■ Task instructions ■
Swap every "Task" in the entries below for "Instruction" and leave everything else unchanged. Omit the pictures from your answer.

[START OF Dataset excerpts]

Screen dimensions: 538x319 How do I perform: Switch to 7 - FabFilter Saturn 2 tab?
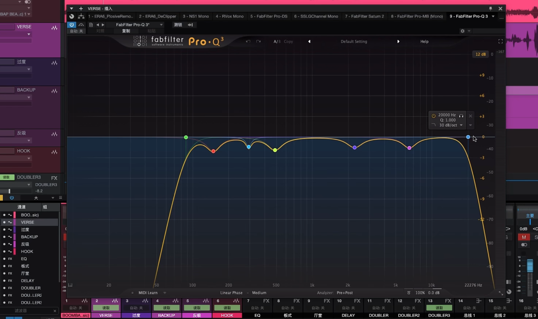pyautogui.click(x=364, y=16)
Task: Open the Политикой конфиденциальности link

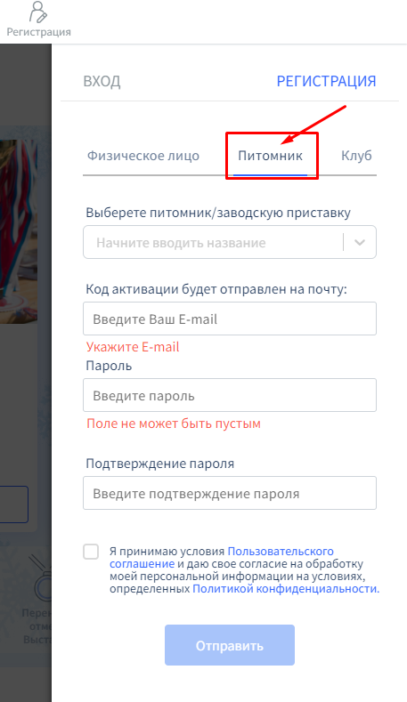Action: tap(286, 589)
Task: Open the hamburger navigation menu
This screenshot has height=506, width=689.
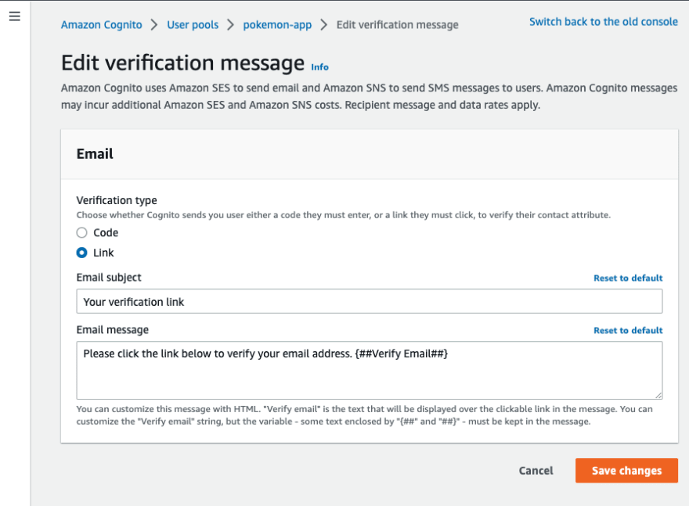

[END OF Dataset excerpts]

■ Reply ■
Screen dimensions: 538x319 How do I perform: Switch to 7 - FabFilter Saturn 2 tab?
pyautogui.click(x=364, y=16)
Instruction: Open the Политикой конфиденциальности link

Action: tap(286, 589)
Instruction: Open the hamburger navigation menu
This screenshot has height=506, width=689.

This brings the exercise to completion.